Global investors received a stark reminder of how quickly inflation concerns and oil market volatility can return, after US President Donald Trump announced on Wednesday that the interim agreement with Iran to end the war 'is over'.

Inflation-sensitive assets such as bonds and gold retreated as oil prices surged about 5 percent on Wednesday, with markets remaining volatile during Thursday's trading, according to Reuters.

Anika Gupta, head of macroeconomic research at WisdomTree, said it was a 'strong wake-up call for markets'. She added that expectations had pointed to 'oil starting to flow back into markets, and inflation expectations likely declining'.
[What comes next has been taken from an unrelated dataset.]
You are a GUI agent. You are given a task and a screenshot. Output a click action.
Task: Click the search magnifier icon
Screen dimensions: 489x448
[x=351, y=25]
Everyone is watching oil prices

Oil prices were the first assets affected, jumping as much as 6 percent on Wednesday to their highest in two weeks, following Trump's comments.

However, Brent crude futures, hovering around $78 a barrel, remain far from the $120-plus levels reached over two months from mid-March, which pushed policymakers to confront record inflation levels.

Prices fell quickly after the US and Iran signed a preliminary memorandum of understanding in June, which reopened the Strait of Hormuz, allowing oil flows to resume from tankers that had been stuck in the Gulf, and creating a limited supply surplus.

The key question remains: where will prices go after this slight surplus recedes?

Ships in the Strait of Hormuz as seen from Musandam, Oman (Reuters)

Clinging to hope

These developments came at a sensitive time for stocks, as doubts began to grow about the future of the artificial intelligence sector, with investors questioning whether companies that made billions from AI chips and models will sustain that performance if supply chains improve or demand falls short of expectations.

Since the Nasdaq hit its all-time high on June 1, memory chip stocks have undergone a sharp correction. The memory chip ETF fell about 9 percent, while the Philadelphia Semiconductor Index dropped 3 percent.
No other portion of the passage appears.